» Aim of the exercise: In the records below, find the line with "This screenshot has width=465, height=511."; retype that line and all the following lines through the end, exactly, and add nothing.

» Records for the exercise:
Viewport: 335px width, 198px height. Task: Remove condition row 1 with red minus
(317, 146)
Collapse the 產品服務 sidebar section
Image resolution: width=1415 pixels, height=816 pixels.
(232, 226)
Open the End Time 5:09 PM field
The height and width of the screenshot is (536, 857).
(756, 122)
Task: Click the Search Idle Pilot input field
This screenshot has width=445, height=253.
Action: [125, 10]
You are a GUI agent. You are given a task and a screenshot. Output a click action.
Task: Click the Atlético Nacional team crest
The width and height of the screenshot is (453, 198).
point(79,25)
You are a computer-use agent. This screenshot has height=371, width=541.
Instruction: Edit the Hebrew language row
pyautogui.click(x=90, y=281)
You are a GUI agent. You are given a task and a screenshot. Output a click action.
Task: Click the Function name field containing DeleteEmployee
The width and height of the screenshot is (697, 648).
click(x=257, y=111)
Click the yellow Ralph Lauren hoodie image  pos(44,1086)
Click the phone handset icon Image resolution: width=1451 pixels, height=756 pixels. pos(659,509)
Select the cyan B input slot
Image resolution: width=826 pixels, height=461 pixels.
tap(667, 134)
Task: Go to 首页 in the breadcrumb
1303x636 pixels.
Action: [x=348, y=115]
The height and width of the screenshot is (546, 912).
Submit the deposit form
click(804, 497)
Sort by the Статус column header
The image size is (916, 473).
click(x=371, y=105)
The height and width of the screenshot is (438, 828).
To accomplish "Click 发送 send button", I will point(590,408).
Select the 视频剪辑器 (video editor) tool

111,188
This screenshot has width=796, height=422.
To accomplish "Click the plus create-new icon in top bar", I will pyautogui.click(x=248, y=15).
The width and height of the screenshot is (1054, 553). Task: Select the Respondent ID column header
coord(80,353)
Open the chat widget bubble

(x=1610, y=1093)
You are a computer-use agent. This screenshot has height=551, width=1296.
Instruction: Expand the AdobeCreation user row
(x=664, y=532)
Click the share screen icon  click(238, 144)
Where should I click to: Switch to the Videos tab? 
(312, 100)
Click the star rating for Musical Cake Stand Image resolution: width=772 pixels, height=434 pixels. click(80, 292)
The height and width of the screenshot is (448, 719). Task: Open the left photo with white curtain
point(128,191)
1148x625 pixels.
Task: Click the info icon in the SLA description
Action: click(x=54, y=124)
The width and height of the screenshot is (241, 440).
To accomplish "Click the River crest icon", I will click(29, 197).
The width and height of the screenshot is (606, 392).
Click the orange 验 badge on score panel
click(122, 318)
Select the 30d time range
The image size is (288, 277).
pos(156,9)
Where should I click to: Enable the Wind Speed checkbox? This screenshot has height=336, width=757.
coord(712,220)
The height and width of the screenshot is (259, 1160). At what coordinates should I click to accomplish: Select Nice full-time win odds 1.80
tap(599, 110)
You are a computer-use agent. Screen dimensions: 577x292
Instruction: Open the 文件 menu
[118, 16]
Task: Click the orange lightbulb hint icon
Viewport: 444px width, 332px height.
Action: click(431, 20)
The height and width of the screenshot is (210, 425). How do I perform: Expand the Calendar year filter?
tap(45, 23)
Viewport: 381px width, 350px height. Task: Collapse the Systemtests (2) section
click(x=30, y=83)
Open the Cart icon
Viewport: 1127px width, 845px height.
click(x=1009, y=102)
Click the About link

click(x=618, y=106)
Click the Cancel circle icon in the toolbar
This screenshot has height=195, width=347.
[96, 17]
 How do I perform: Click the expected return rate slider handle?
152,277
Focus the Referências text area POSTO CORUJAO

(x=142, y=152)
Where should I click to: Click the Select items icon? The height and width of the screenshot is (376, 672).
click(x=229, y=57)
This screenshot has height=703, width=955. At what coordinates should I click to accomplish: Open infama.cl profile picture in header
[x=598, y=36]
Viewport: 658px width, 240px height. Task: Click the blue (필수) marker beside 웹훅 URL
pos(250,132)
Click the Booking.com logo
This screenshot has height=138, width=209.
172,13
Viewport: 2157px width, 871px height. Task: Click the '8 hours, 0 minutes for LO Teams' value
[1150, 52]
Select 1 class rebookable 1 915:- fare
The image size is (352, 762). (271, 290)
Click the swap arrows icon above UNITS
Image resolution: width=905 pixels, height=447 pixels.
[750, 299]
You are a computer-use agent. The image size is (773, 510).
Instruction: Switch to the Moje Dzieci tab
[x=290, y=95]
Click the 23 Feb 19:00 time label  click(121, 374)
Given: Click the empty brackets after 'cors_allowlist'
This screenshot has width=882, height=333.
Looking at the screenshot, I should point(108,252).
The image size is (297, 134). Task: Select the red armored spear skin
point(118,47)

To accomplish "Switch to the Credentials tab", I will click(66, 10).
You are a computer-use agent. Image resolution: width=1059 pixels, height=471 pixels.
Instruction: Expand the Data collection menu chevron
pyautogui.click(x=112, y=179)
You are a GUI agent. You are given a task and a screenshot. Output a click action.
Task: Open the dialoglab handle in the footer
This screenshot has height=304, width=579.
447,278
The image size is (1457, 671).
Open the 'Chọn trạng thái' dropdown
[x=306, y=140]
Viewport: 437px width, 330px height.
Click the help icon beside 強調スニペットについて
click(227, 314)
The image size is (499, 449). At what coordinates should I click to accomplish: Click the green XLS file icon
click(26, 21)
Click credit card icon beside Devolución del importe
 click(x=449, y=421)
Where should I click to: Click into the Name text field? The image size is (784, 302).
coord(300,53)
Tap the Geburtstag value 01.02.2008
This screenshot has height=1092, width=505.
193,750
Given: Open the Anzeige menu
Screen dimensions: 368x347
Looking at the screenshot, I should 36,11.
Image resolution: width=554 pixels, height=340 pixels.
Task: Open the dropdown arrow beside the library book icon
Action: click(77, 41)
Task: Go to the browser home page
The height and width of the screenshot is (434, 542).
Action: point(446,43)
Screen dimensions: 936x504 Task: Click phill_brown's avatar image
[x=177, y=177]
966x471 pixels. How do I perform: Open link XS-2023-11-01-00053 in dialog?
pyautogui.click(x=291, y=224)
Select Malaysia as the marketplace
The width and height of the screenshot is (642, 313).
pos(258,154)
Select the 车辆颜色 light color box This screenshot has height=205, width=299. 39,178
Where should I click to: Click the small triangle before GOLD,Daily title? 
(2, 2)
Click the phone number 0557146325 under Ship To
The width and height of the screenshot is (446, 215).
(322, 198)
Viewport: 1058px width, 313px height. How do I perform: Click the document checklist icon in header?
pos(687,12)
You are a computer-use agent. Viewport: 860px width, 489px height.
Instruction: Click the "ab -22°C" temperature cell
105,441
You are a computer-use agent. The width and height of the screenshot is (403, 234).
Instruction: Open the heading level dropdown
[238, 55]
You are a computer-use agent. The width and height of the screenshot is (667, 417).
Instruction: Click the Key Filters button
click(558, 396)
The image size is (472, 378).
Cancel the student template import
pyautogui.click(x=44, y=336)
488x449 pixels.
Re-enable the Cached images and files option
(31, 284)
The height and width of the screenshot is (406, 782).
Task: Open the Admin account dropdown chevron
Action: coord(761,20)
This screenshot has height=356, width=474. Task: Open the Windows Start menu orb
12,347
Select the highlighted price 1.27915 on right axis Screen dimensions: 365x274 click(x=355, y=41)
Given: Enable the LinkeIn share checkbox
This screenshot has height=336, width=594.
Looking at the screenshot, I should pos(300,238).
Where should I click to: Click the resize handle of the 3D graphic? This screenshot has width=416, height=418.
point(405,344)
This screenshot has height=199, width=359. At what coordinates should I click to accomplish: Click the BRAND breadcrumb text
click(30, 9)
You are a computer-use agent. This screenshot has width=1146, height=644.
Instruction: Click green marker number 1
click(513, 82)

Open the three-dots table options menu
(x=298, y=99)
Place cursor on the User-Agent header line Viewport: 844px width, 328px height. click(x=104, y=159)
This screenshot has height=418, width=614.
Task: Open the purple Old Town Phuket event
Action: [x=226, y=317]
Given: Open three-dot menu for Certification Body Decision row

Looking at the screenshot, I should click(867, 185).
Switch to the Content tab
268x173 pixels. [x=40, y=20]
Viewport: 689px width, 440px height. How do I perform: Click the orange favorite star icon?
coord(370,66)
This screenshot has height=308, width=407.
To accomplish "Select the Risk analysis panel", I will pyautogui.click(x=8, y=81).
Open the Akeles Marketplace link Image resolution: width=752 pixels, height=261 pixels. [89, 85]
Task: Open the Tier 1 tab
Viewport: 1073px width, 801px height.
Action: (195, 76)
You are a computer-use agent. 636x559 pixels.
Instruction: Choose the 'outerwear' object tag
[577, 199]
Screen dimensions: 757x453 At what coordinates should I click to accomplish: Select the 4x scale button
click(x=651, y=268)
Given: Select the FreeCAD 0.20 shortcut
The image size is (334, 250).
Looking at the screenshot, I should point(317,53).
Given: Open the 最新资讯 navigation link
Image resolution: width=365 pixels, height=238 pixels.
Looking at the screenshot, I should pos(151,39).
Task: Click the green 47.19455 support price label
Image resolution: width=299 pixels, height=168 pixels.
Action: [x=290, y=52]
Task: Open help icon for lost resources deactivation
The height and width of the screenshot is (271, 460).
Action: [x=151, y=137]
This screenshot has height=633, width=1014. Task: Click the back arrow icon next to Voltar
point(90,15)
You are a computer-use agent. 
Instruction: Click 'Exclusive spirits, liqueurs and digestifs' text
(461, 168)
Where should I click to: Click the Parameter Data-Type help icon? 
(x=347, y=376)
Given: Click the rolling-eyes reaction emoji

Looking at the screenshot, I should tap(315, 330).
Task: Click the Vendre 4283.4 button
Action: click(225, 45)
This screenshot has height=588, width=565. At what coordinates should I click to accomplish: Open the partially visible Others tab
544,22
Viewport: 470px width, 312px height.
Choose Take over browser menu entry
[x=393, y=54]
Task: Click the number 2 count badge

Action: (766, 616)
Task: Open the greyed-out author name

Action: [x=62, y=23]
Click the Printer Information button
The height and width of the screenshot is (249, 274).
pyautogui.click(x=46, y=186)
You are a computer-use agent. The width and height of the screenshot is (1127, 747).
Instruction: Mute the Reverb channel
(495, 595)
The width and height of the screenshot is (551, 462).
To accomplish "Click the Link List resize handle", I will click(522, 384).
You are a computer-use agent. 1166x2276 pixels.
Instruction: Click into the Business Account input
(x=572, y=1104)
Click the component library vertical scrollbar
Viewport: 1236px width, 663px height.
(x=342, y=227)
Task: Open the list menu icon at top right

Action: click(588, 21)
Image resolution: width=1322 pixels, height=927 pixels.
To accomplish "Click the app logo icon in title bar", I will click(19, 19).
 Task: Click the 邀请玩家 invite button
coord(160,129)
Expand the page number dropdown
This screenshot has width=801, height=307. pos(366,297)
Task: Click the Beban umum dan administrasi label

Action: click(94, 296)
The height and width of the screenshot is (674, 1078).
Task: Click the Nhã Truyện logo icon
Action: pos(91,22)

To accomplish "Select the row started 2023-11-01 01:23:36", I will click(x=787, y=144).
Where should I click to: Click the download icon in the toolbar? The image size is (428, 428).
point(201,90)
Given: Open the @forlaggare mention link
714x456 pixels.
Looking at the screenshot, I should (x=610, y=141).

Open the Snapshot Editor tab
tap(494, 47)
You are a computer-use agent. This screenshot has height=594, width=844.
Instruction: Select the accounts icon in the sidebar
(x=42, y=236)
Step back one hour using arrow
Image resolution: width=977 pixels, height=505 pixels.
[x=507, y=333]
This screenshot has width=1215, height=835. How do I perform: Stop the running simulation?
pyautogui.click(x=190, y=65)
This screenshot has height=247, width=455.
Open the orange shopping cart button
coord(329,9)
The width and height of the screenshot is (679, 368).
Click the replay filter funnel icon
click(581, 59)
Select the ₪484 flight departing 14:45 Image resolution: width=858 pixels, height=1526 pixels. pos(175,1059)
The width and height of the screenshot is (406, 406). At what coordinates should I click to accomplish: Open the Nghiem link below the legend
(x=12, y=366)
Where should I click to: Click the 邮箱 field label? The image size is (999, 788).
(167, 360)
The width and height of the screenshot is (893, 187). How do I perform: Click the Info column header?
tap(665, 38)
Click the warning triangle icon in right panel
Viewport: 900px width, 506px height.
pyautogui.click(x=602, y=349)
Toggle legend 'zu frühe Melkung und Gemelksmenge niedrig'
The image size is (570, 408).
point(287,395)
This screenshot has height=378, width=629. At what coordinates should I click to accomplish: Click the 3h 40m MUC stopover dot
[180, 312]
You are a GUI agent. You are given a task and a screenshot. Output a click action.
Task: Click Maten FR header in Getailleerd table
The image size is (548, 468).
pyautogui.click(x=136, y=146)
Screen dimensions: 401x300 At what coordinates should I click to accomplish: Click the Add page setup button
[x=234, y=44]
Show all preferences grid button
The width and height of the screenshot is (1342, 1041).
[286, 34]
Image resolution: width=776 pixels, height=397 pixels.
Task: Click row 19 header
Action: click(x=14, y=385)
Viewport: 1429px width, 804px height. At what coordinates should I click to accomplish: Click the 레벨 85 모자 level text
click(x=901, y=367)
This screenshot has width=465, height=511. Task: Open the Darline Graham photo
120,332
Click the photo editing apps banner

» Completed exercise:
This screenshot has width=465, height=511. Task: Open the Darline Graham photo
120,332
Click the photo editing apps banner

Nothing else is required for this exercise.